- Coat of arms
- Location of Steiningen within Vulkaneifel district
- Steiningen Steiningen
- Coordinates: 50°11′9.38″N 6°54′48.34″E﻿ / ﻿50.1859389°N 6.9134278°E
- Country: Germany
- State: Rhineland-Palatinate
- District: Vulkaneifel
- Municipal assoc.: Daun

Government
- • Mayor (2019–24): Reinhold Schäfer

Area
- • Total: 7.60 km^{2} (2.93 sq mi)
- Elevation: 450 m (1,480 ft)

Population (2022-12-31)
- • Total: 217
- • Density: 29/km^{2} (74/sq mi)
- Time zone: UTC+01:00 (CET)
- • Summer (DST): UTC+02:00 (CEST)
- Postal codes: 54552
- Dialling codes: 06573
- Vehicle registration: DAU
- Website: www.steiningen.de

= Steiningen =

Steiningen is an Ortsgemeinde – a municipality belonging to a Verbandsgemeinde, a kind of collective municipality – in the Vulkaneifel district in Rhineland-Palatinate, Germany. It belongs to the Verbandsgemeinde of Daun, whose seat is in the like-named town.

== Geography ==

The municipality lies in the Vulkaneifel, a part of the Eifel known for its volcanic history, geographical and geological features, and even ongoing activity today, including gases that sometimes well up from the earth.

The vanished village of Allscheid lay northwest of Steiningen at an elevation of 475 m above sea level.

== History ==
On 28 August 1193, Steiningen had its first documentary mention in a document signed by Emperor Heinrich VI in Boppard. The document itself dealt with a confirmation of ownership for Springiersbach Abbey, and it names Steiningen explicitly. In 1136 and 1150, great landholdings were transferred to Springiersbach Abbey. Since all secular land belonged to the Emperor, any transfer of ownership had to have its rightfulness thus confirmed. In 1144, King Conrad III had done this with Springiersbach, making it necessary for Heinrich VI to confirm the transfer to Sprenkirsbach (Springiersbach) Abbey after he took the throne in 1190.

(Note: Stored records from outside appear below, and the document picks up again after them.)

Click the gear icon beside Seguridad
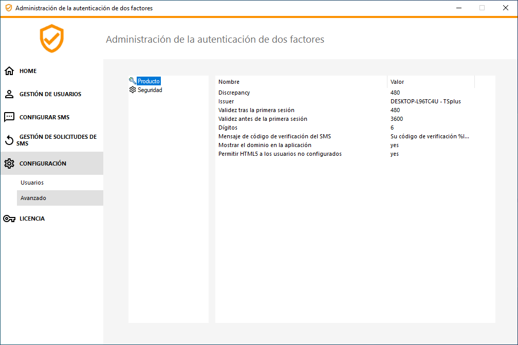Image resolution: width=518 pixels, height=345 pixels. pyautogui.click(x=133, y=89)
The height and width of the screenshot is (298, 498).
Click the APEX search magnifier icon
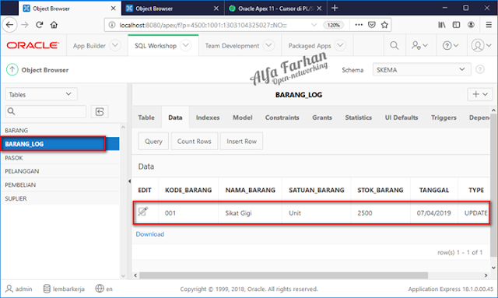click(395, 45)
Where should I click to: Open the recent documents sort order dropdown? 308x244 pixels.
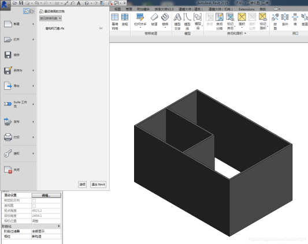click(x=50, y=18)
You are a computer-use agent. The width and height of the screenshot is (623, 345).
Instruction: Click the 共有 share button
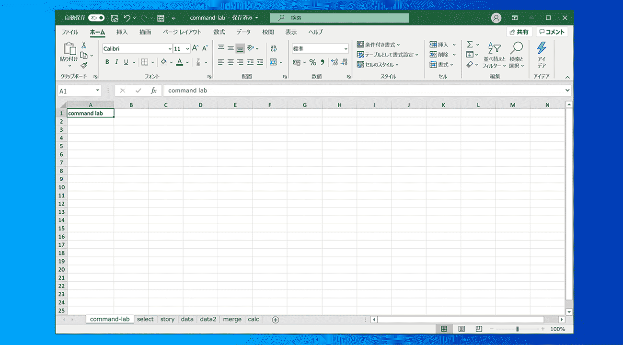[519, 32]
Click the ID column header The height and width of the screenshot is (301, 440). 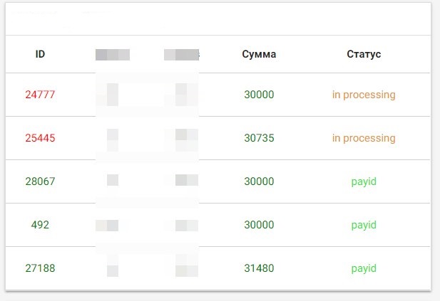tap(40, 54)
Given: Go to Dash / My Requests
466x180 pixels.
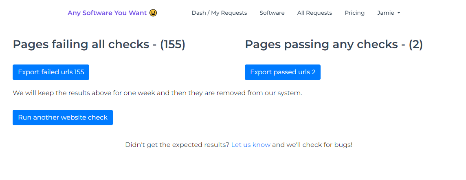Looking at the screenshot, I should [x=219, y=13].
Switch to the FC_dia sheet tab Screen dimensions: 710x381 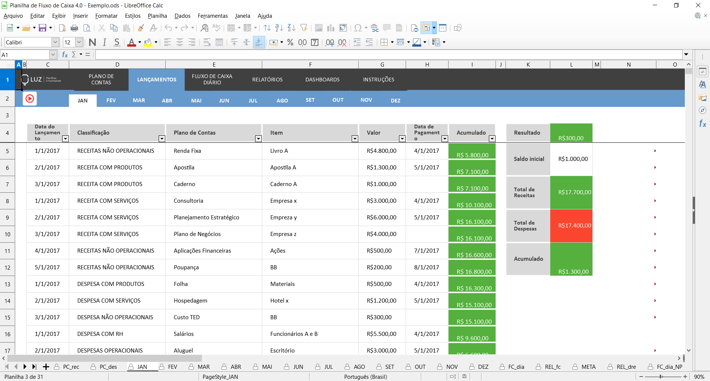click(x=516, y=367)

The document comes from the Koblenz Main State Archive (Landeshauptarchiv Koblenz), and the original parchment on which it is written measures 40 × 40 cm. It says in the text: In Steguenam curtem unam (“In Steiningen [we own] an estate”)

It is clear from this document that Steiningen was one of Springiersbach Abbey's holdings. This is also proved by two Steiningen municipal borderstones that were still on hand as recently as the mid 20th century, upon which the inscription “Sp.W”, for Springiersbacher Wald (Wald means “forest”) was chiselled. Two of these stones were used to build the back staircase at the old school, but when new building work was done in 1952, they were walled up along with the staircase, despite pleas from schoolteacher Adolf Molitor.

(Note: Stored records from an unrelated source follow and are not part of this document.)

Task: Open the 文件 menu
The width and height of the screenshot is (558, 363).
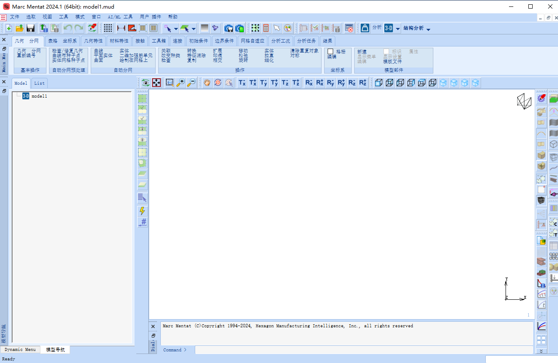Action: [x=15, y=17]
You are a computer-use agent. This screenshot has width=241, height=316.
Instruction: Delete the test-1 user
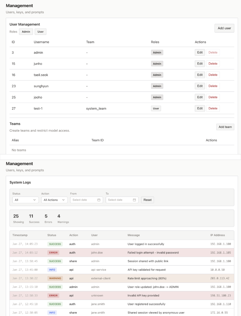point(213,108)
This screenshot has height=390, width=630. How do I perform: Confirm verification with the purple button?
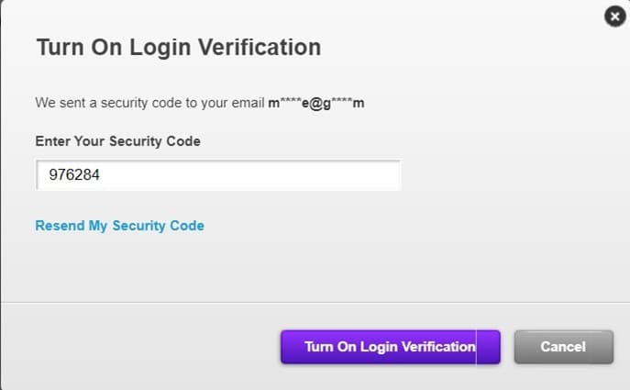(x=390, y=347)
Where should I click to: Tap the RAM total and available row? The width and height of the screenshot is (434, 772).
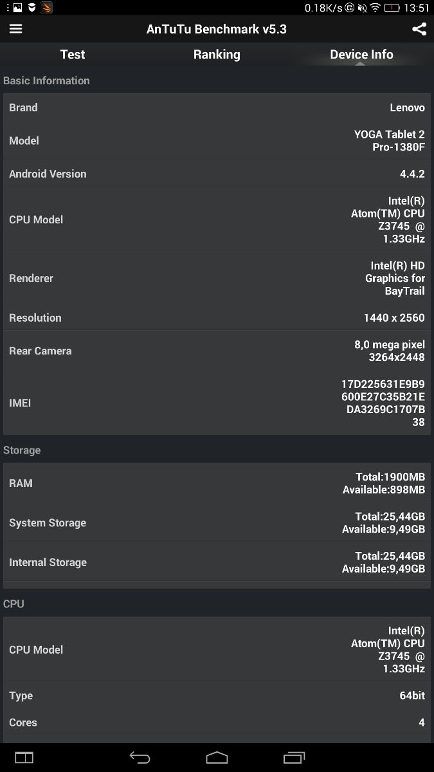pyautogui.click(x=217, y=483)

The manor house belonging to Springiersbach Abbey, which was mentioned in the 1193 document, has completely disappeared; only a waterpipe that was unearthed by ploughing in the 1920s, leading to the estate, is still preserved.

== Politics ==

=== Municipal council ===
The council is made up of 6 council members, who were elected by majority vote at the municipal election held on 7 June 2009, and the honorary mayor as chairman.

=== Mayor ===
Steiningen's mayor is Reinhold Schäfer, and his deputies are Horst Michels and Hermann Häb.

=== Coat of arms ===
The German blazon reads: In Grün durch silbernen, schräglinken Wellenbalken geteilt; vorne eine silberne Kapelle, hinten ein silbernes Hufeisen, begleitet von zwei silbernen, fünfstrahligen Sternen.

The municipality's arms might in English heraldic language be described thus: Vert a bend sinister wavy, dexter a chapel, sinister a horseshoe between two mullets of five all in bend sinister, all argent.

The chapel on the dexter (armsbearer's right, viewer's left) side refers to the one still standing today not far from Steiningen, where once stood the small village of Allscheid, whose inhabitants forsook their homes in 1852 and emigrated to the United States. The bend sinister wavy (the slanted stripe) symbolizes the Altbach, which lends character to the local scenery. The horseshoe and the two mullets of five (star shapes) stand for the municipality's patron saint, Saint Maurice, who is also patron saint of horses. These charges also refer to the custom, traceable to 1749, of the horse blessing.

== Culture and sightseeing ==

=== Buildings ===
- Saint Maurice’s Catholic Church (branch church; Filialkirche St. Mauritius), Hauptstraße 7 – biaxial aisleless church from 1876.
- Hauptstraße 12 – timber-frame house, partly solid, 18th century.
- Heiligenhäuschen (a small, shrinelike structure consecrated to a saint or saints), northeast of the village on the road to Ulmen – enclosed wall block with segmental arches, 18th/19th century.
- Chapel, northwest of the village on the road to Darscheid – small plastered building, early 20th century.